Would China be politically unstable if there were more than one government party?


First, read this from last week, where I explain why the Chinese aren’t exactly clamoring to overthrow their one-party government:

Why do Chinese people like their government?

If you’re asking about right now, then yes — it would certainly be politically unstable for China to have more than one party. There’s no question that at present there aren’t institutions in place that could handle multiparty elections, no guides for how the state would actually operate. And there’s no semblance of a pluralistic political culture.

But I believe that if you think it’s somehow impossible for China or for Chinese people to ever reach a point where multiparty democracy was possible, you’re guilty of a contemptible and inexcusably condescending essentialism. Alas, there’s really no easy glide path to it from here. As Hu Shi once said, the only way to have democracy is to have democracy, and no “period of tutelage” as Sun Yat-sen envisioned is going to bring it about, especially not when the party in power is so dead-set against it.
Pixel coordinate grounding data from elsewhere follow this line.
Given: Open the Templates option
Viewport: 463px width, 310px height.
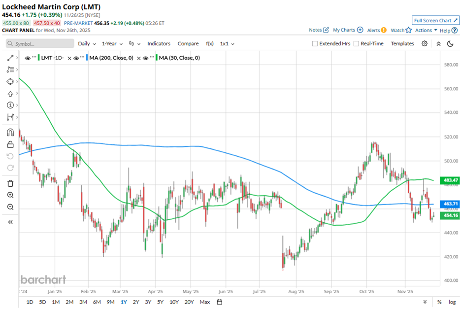Looking at the screenshot, I should (402, 43).
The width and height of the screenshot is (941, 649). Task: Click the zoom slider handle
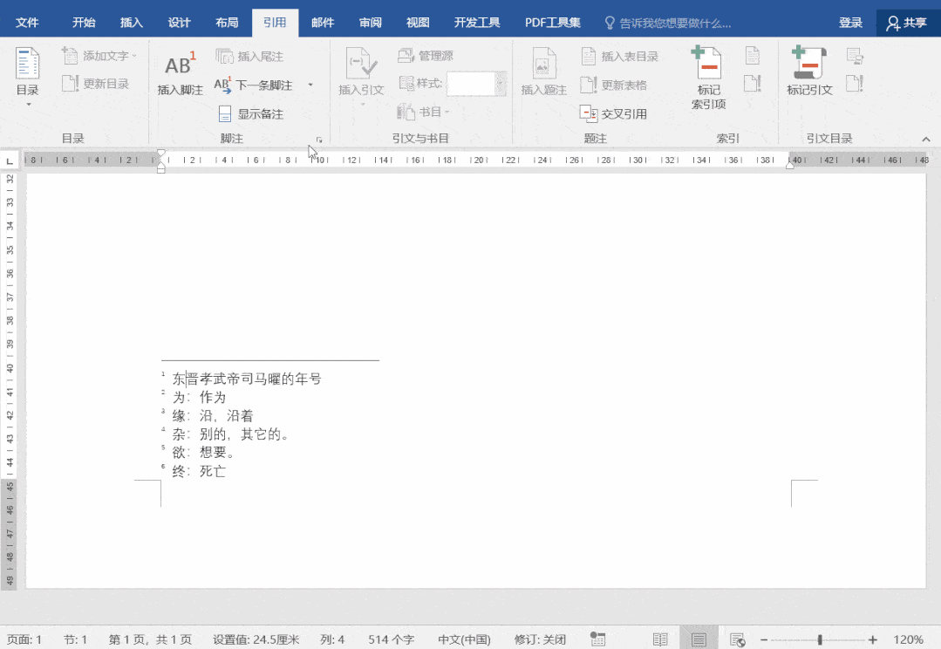[820, 639]
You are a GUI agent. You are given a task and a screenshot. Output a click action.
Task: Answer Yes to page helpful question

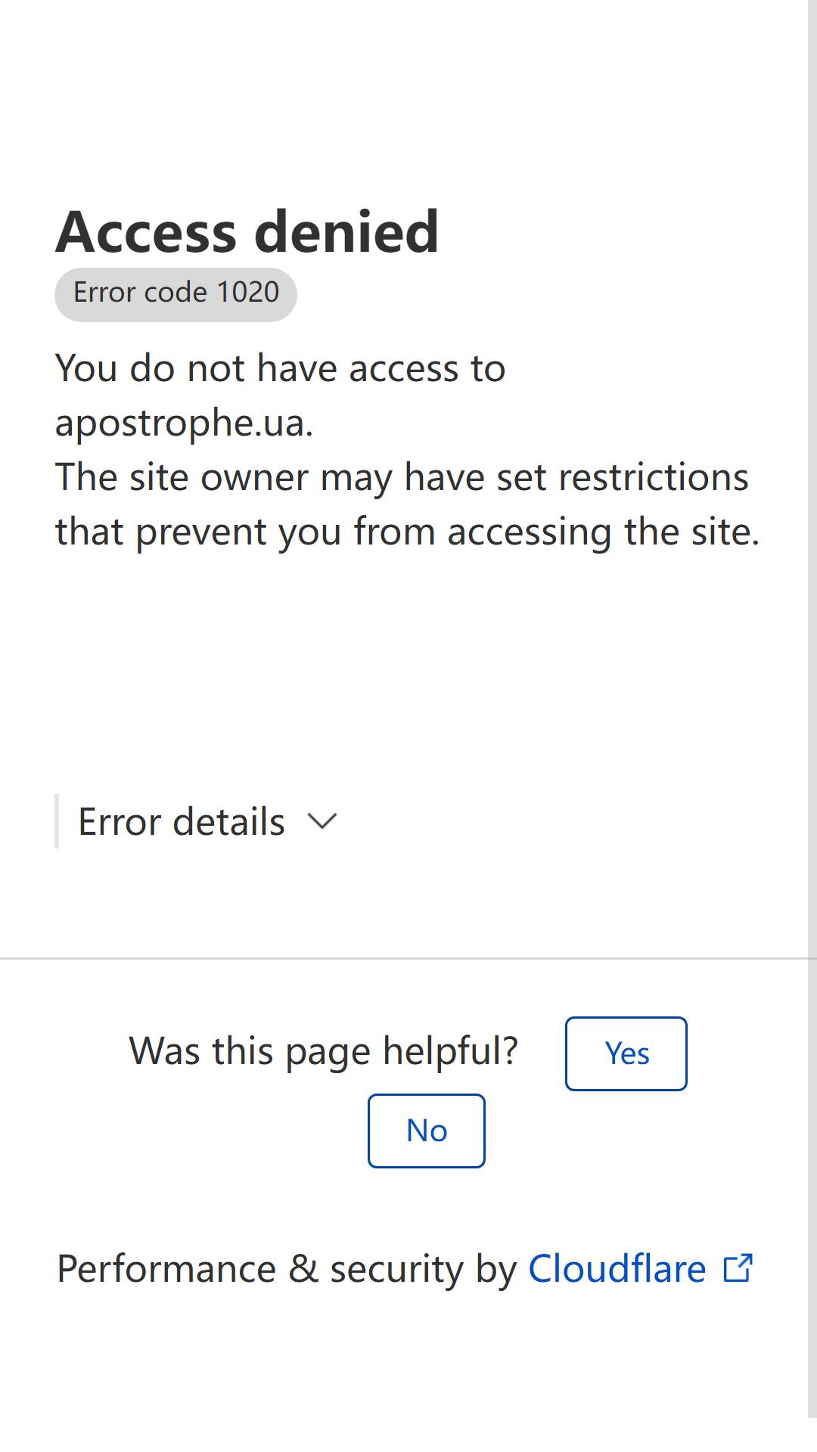[626, 1053]
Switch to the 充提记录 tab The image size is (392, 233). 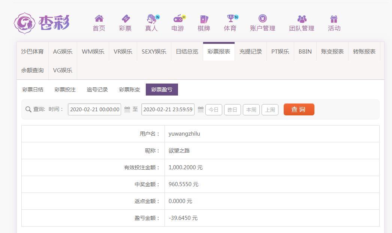pyautogui.click(x=250, y=51)
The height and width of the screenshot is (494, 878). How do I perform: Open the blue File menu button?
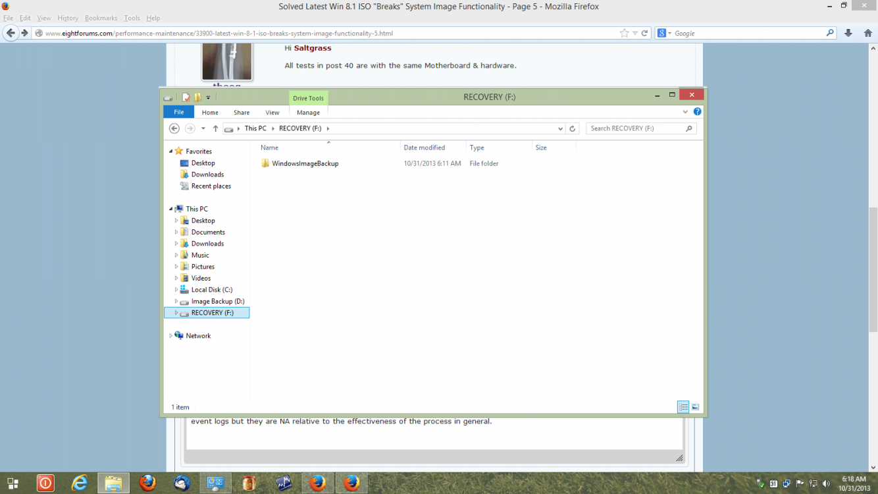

If political pluralism is something that we honestly desire for China, the best case scenario is one in which some individual (or group of individuals) who nurtures democratic values comes to power at a time when enough people in the Party elite can be persuaded — perhaps looking around and seeing deep-seated discontent within the intelligentsia, the urban middle class, and business elites — that having multiparty elections would be eventually desirable and that the best thing to do is get there peacefully through deliberate creation and empowerment of institutions of constraint, like an independent judiciary, intraparty popular elections, separation of powers, and eventually legal if toothless opposition parties that take part in elections.

Also see:

Kuora: China’s eventual transition into democracy


Kuora is a weekly column. Image: Castaneda Luis, AGF UIG.

Kaiser Kuo

Kaiser Kuo is co-founder of the Sinica Podcast and editor-at-large of SupChina.

One Comment

  1. Luiz Reply

    “But I believe that if you think it’s somehow impossible for China or for Chinese people to ever reach a point where multiparty democracy was possible, you’re guilty of a contemptible and inexcusably condescending essentialism.”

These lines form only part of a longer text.